Don’t get emotional, but this is our last blog post of 2016. I trust that the forthcoming festivities will provide a much needed distraction, given the upcoming weeks without this blog.
In my time assessing the Australian residential property market I’ve realised the importance of sentiment to the performance of a market, and the degree to which ‘news’ media dictates that sentiment.

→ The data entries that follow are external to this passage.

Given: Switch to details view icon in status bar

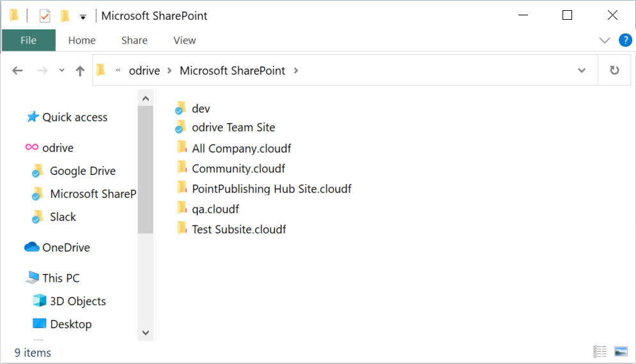Looking at the screenshot, I should coord(600,352).
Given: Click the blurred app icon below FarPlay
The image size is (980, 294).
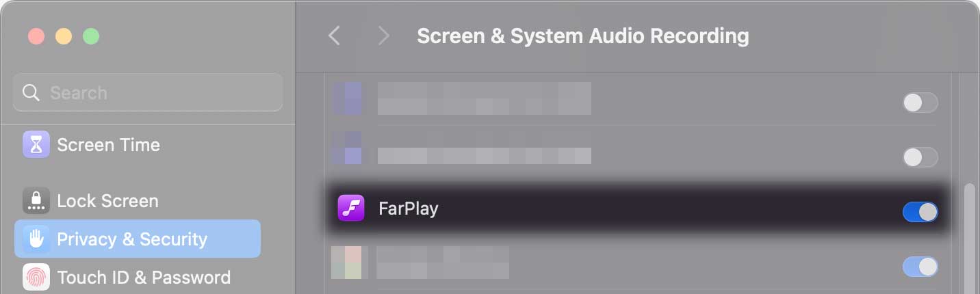Looking at the screenshot, I should point(346,263).
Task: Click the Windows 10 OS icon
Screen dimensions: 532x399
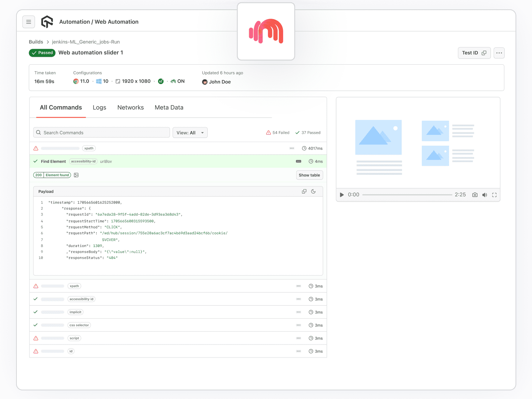Action: [99, 81]
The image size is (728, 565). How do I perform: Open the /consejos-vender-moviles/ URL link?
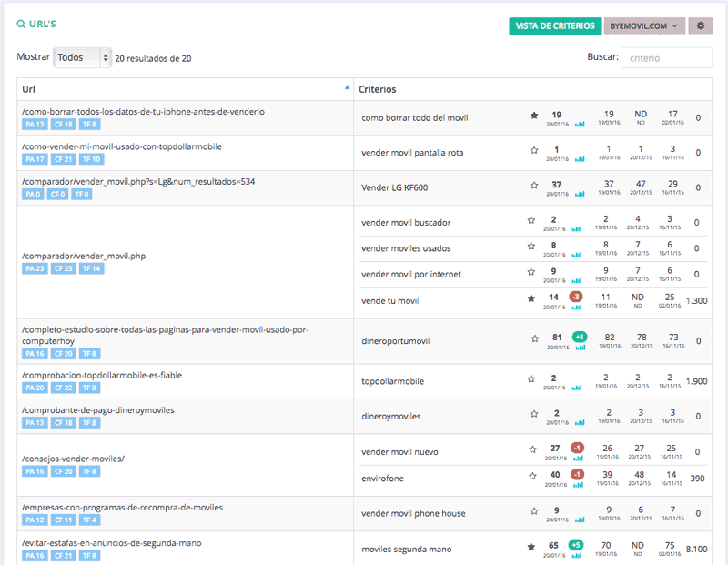coord(73,459)
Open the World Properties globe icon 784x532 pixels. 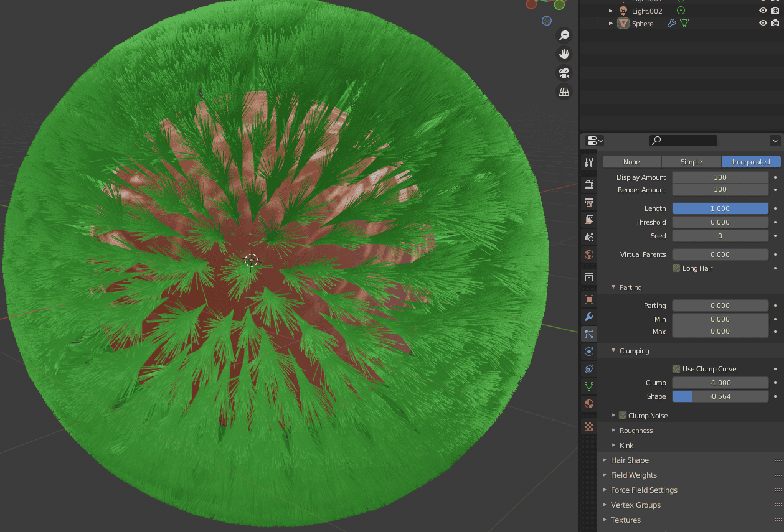pyautogui.click(x=588, y=254)
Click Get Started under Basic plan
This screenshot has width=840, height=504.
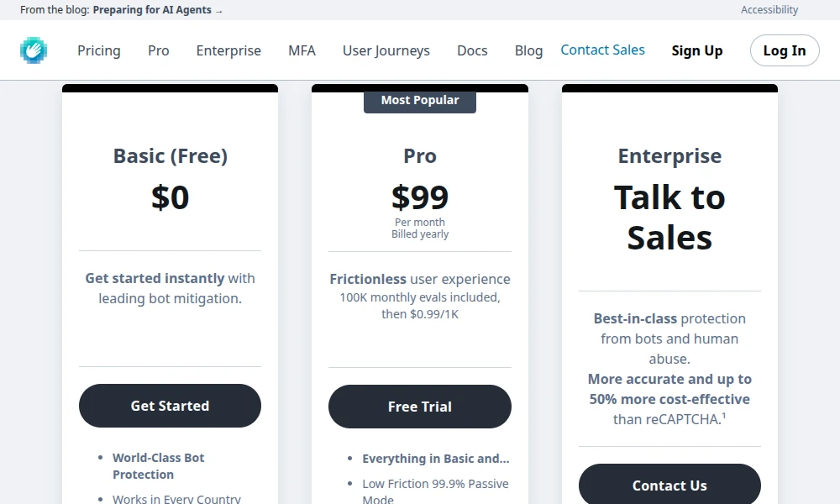click(x=170, y=406)
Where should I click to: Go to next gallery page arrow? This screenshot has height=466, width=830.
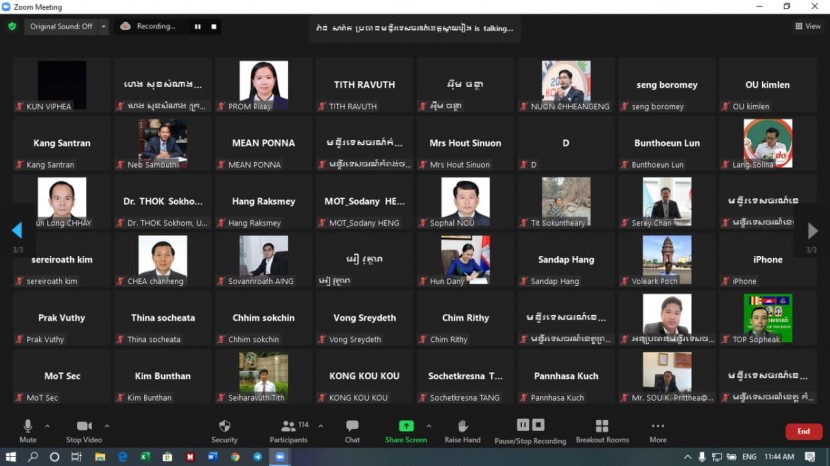click(812, 231)
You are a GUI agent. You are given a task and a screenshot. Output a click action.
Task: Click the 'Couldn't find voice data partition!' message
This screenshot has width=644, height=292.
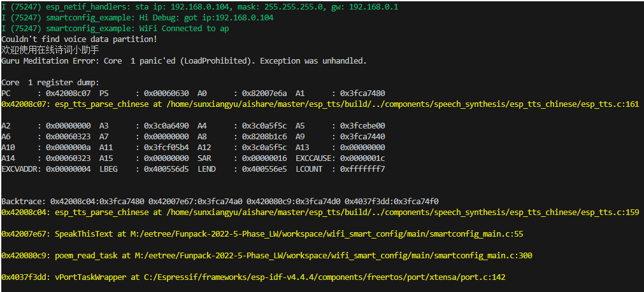(79, 39)
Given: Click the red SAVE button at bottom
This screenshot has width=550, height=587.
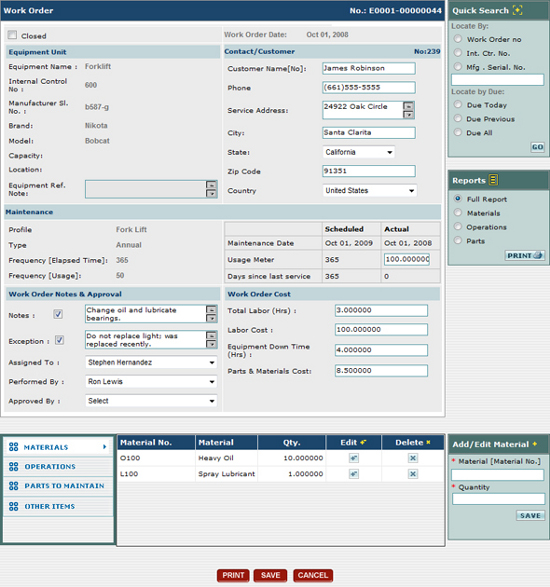Looking at the screenshot, I should (x=270, y=575).
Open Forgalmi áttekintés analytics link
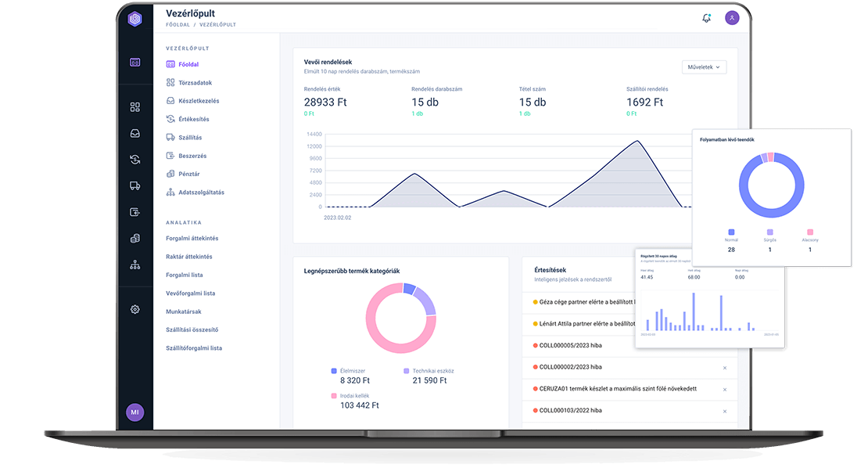 coord(192,238)
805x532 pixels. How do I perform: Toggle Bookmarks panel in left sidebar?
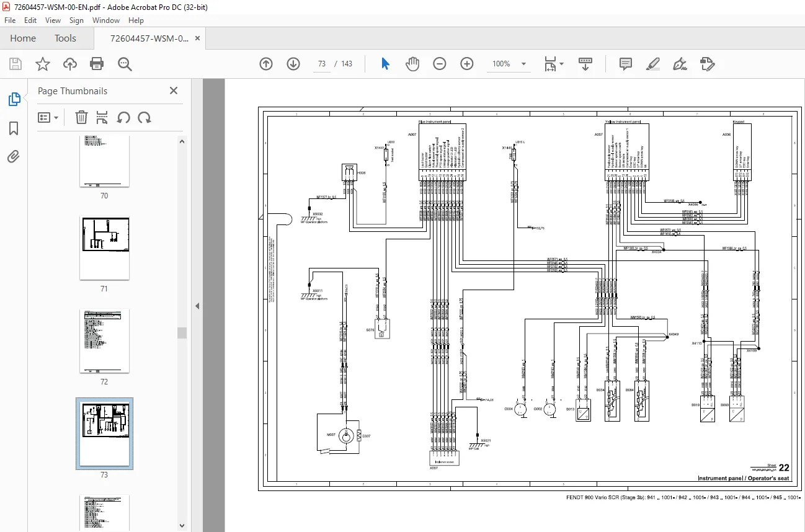point(14,128)
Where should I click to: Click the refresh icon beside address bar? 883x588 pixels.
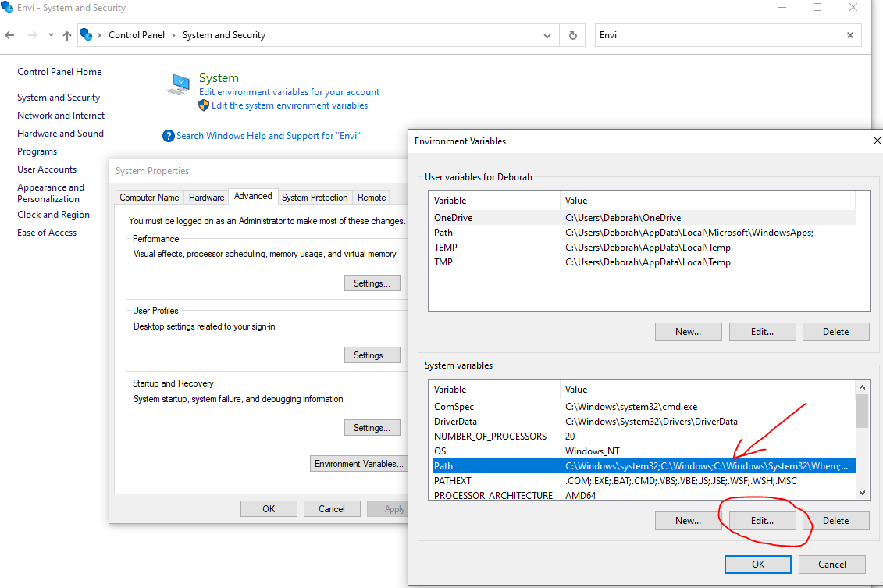pos(573,35)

Over the past few months we’ve been busy compiling performance data on property we approved in Sydney back in 2009. Part of that process involved trawling through settlement valuations. Here’s just one of the many examples we uncovered:
In 2009 we settled an apartment project in Parramatta:
- Two bedroom apartments were $450,000, a price our research indicated was fair market value
- Apartments were large, averaging in excess of 85 square metres
- Settlement valuations averaged $420,000 – 6% below our assessment
In addition, the valuation firm noted:
- At present, we note a considerable amount of medium density development within the Parramatta CBD. The well-publicised state of the residential market in western Sydney has further dampened demand
- In general terms, there appears to be a large supply of new residential units with little evidence of the supply being absorbed in the immediate future
- We consider that if the unit was to be resold in the medium term, there is a higher than average risk that value may fail to achieve its advised purchase price
Sound familiar? Here’s a headline from October 2016. You can’t make this stuff up!
I wondered why I was feeling a sense of déjà vu in 2016!
Here’s the kicker: between 2009 and 2016, the value of these properties increased by $250,000, that’s a return on investment (your 10% deposit) of 455%. Now that’s a positive way to end the year!
From the team at Blue Wealth, have a happy and safe Christmas and New Year!